## Aim of the task
Once the line with "Given: Expand the 信長コイン submenu arrow" is found in the entries below, print it and each following line exactly, stopping after the line with "Viewport: 928px width, 484px height."; print nothing else.
── Task material
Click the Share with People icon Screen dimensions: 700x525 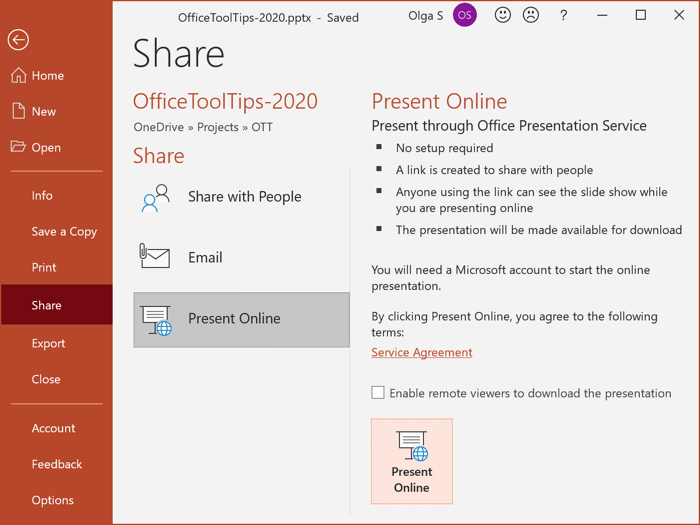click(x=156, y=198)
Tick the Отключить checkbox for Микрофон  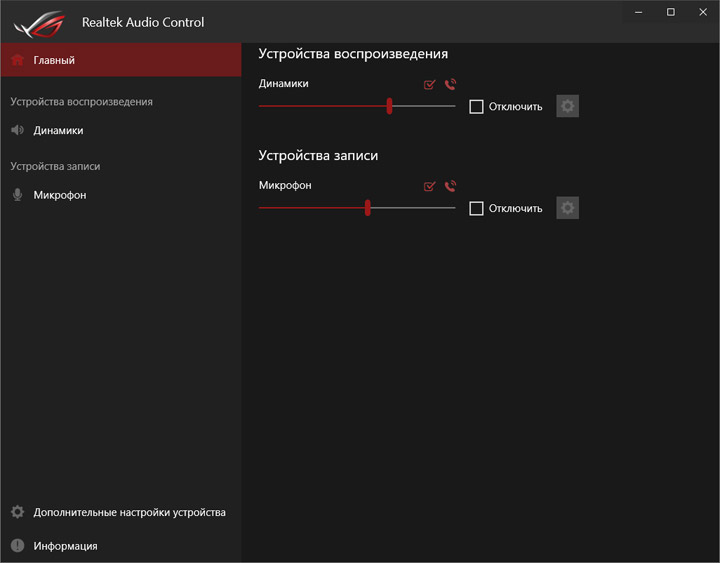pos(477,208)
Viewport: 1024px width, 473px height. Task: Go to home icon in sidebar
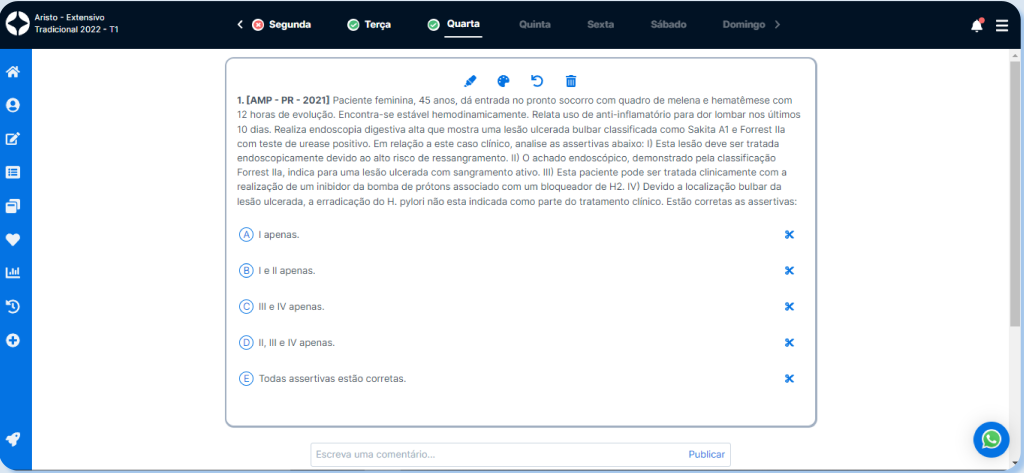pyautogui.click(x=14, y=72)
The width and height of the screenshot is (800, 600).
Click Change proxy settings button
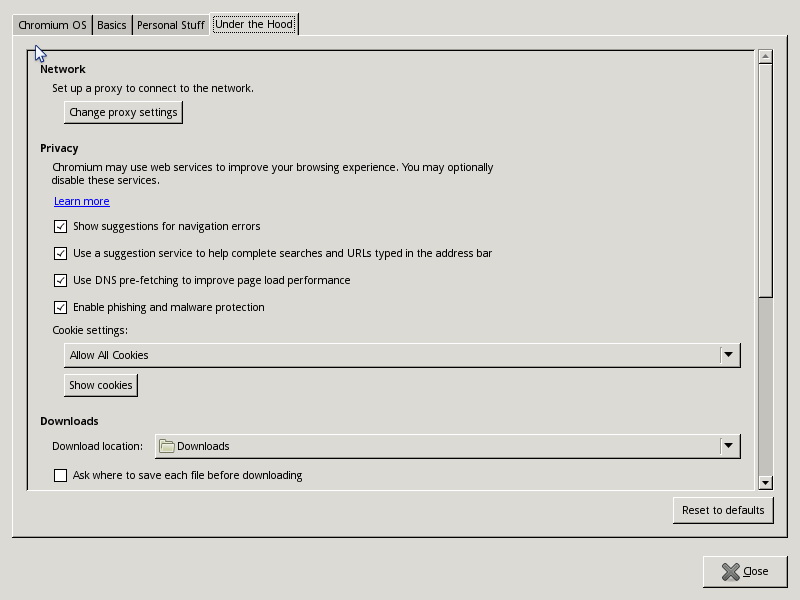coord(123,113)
────
── Task material
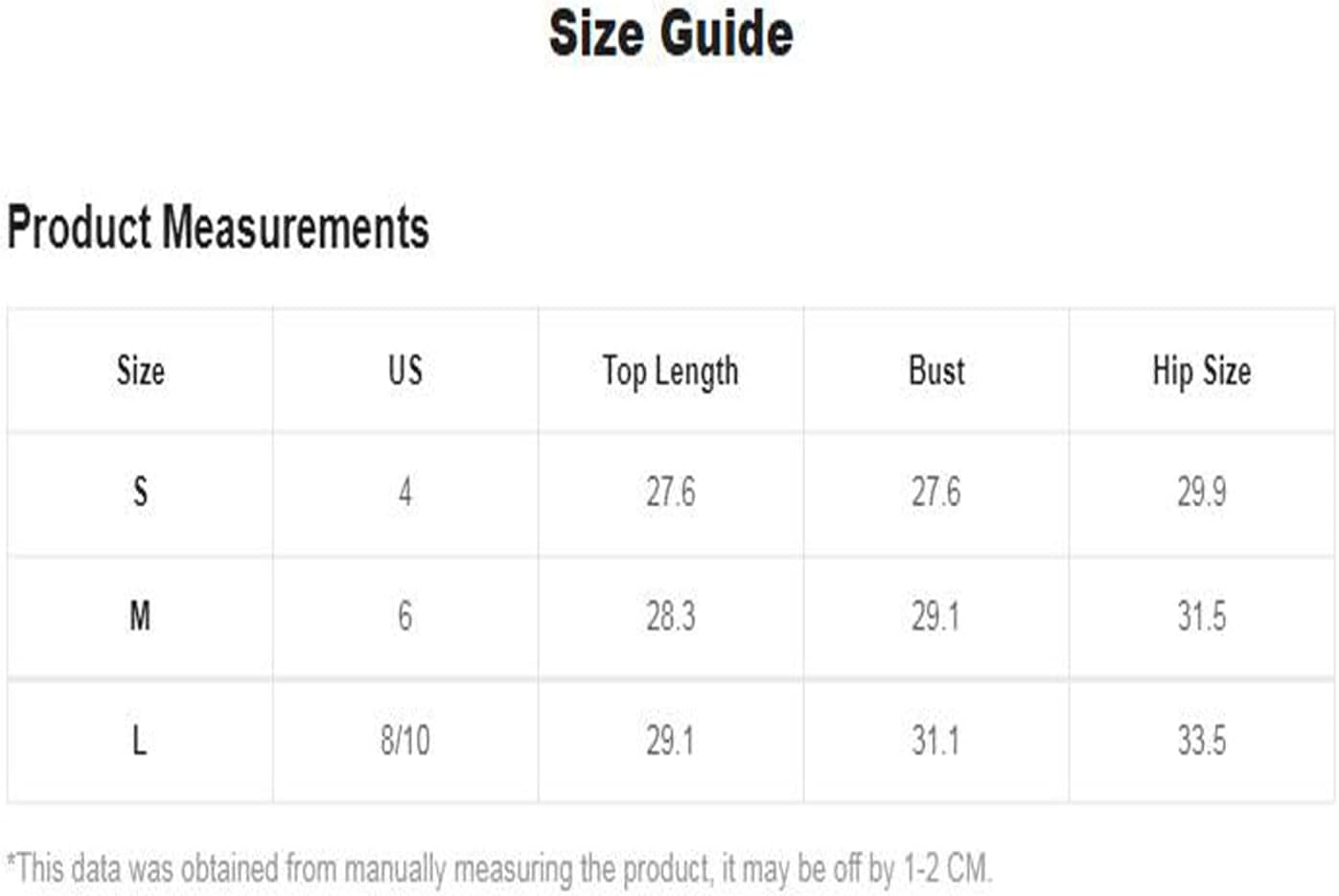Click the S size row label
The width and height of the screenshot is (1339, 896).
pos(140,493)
────
── Task material
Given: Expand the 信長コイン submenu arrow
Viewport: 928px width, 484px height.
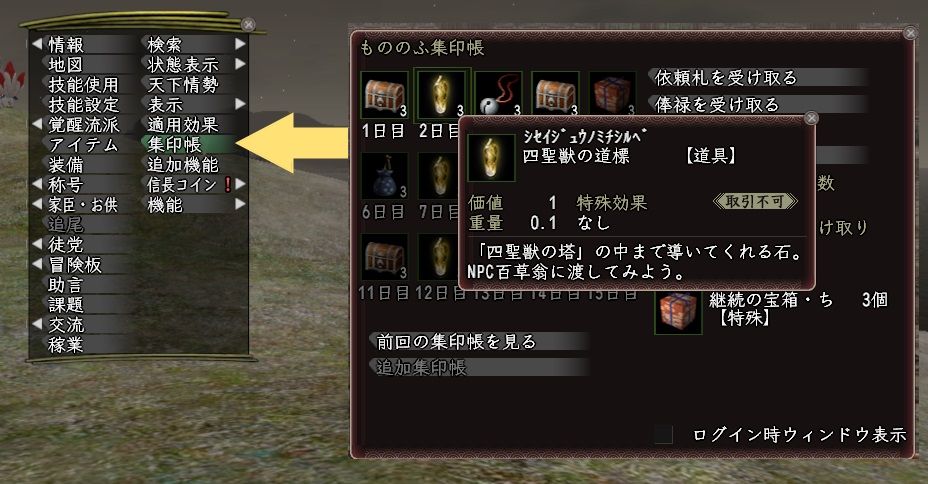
────
## Expected answer
Given: Expand the 信長コイン submenu arrow
Viewport: 928px width, 484px height.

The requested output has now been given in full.